Until recently, schematic illustrations of the evolution of horses have been a prominent proof of the theory of evolution. Today, however, many evolutionists have openly refuted the validity of this scenario. In 1980, 150 evolutionists attended a four-day meeting at the Chicago Museum of Natural History in which the problems associated with stage-by-stage evolution were discussed. At that meeting, Boyce Rensberger stated that there was no support in the fossil record for the stage-by-stage evolution of horses:
The popularly told example of horse evolution, suggesting a gradual sequence of changes from four-toed fox-sized creatures living nearly 50 million years ago to today's much larger one-toed horse, has long been known to be wrong. Instead of gradual change, fossils of each intermediate species appear fully distinct, persist unchanged, and then become extinct. Transitional forms are unknown.101
There have been an awful lot of stories, some more imaginative than others, about what the nature of that history [of life] really is. The most famous example, still on exhibit downstairs, is the exhibit on horse evolution prepared perhaps fifty years ago. That has been presented as the literal truth in textbook after textbook. Now I think that that is lamentable, particularly when the people who propose those kinds of stories may themselves be aware of the speculative nature of some of that stuff. 102
In spite of the lack of any scientific support, to create this horse-evolution scenario, fossils from different species were arranged in a series from the smallest to the largest. Evolutionists claimed that this evolution occurred at different times in India, South America, North America and Europe. Various evolutionists proposed more than 20 different horse-evolution scenarios, but there is no agreement among them on the different proposed family trees.
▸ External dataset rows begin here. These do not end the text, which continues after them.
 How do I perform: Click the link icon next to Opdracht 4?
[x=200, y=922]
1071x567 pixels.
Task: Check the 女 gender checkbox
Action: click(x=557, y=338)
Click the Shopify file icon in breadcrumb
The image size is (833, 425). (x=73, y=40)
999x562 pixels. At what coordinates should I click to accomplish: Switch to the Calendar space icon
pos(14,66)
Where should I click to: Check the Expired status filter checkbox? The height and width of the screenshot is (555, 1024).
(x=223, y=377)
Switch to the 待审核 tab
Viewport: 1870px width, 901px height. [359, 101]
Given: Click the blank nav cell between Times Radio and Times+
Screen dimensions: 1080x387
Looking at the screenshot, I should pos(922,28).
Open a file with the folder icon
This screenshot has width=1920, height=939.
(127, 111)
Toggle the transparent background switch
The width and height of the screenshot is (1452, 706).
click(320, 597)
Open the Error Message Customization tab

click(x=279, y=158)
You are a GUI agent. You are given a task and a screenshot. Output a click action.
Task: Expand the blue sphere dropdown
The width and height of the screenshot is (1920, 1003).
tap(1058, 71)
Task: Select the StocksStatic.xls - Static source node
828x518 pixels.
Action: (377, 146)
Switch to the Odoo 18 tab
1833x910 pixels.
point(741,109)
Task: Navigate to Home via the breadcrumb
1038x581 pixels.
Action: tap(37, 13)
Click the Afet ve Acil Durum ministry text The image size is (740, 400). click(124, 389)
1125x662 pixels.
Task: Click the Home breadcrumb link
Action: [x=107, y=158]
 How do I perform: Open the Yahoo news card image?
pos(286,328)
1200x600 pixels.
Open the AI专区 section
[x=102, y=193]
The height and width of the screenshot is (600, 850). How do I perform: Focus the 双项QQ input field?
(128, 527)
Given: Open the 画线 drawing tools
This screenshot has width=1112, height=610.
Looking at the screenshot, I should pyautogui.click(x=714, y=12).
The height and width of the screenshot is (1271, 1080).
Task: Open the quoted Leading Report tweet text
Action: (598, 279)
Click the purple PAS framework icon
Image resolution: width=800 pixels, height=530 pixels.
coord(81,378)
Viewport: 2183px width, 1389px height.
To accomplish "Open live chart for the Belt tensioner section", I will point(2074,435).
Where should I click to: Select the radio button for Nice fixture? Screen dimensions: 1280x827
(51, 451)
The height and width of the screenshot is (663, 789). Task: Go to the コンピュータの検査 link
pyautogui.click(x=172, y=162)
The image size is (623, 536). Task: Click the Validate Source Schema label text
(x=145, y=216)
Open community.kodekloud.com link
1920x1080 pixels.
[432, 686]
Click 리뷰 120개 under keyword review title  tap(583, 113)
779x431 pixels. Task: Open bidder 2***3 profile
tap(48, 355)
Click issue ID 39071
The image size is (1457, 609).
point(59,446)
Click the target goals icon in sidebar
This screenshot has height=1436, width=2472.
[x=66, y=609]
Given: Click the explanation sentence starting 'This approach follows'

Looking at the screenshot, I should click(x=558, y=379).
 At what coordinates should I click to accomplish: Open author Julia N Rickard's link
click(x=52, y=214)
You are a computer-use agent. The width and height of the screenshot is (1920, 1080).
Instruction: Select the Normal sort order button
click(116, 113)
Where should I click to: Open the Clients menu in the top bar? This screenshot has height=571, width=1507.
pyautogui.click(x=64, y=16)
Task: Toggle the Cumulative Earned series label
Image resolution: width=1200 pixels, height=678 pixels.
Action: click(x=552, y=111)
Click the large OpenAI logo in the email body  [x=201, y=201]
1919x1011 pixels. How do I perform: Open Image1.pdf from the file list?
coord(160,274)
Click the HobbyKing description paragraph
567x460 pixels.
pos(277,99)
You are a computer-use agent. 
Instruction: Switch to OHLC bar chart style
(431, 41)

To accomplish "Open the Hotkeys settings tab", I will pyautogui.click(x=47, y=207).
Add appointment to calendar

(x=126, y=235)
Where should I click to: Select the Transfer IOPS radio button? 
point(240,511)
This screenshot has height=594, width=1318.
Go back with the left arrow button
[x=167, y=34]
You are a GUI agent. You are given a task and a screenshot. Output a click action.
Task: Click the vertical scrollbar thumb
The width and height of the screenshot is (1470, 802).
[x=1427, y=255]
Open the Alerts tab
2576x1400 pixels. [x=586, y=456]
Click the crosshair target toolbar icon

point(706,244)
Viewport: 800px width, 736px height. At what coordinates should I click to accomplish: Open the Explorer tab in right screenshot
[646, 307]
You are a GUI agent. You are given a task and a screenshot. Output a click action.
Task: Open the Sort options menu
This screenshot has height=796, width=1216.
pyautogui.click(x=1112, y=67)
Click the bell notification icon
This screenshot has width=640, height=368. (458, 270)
The only point they agreed on is that the 55-million-year-old dog-like creature called Eohippus (Hyracotherium) was the first so-called ancestor of horses. (See Eohippus.) However, this so-called ancestor of horses-supposed to have become extinct millions of years ago-is almost identical to a creature called the hyrax that still lives in Africa, but is no relation to a horse.103
Every day that passes, a new fossil is discovered that clearly demonstrates the discrepancy of these claims about the evolution of horses especially since Eohippus fossils have been found in the same stratum as two modern horse species, Equus nevadensis and E. occidentalis.104 This shows that horses living today lived at the same time as their supposed ancestors, proving that the so-called evolution of horses never occurred.
In his book The Great Evolution Mystery, the evolutionist writer Gordon R. Taylor examined topics that Darwinism could not explain. About the mythical horse series, he writes:
But perhaps the most serious weakness of Darwinism is the failure of paleontologists to find convincing phylogenies or sequences of organisms demonstrating major evolutionary change. . . The horse is often cited as the only fully worked-out example. But the fact is that the line from Eohippus to Equus is very erratic. It is alleged to show a continual increase in size, but the truth is that some variants were smaller than Eohippus [the first in the sequence], not larger. Specimens from different sources can be brought together in a convincing-looking sequence, but there is no evidence that they were actually ranged in this order in time. 105
All these facts show that one of the basic proofs for the series schema of horse evolution is totally imaginary. Like other species, horses also come into existence without leaving any evolutionary ancestor in the fossil record.
101. Boyce Rensberger, Houston Chronicle, 5 November 1980, Part 4, p. 15.
102. Niles Eldredge, quoted in Darwin's Enigma by Luther D. Sunderland, Santee, CA: Master Books, 1988, p. 78.
103. Francis Hitching, The Neck of the Giraffe: Where Darwin Went Wrong, pp. 30-31.
104. Ibid.
105. Gordon Rattray Taylor, The Great Evolution Mystery, London: Sphere Books, 1984, p. 230.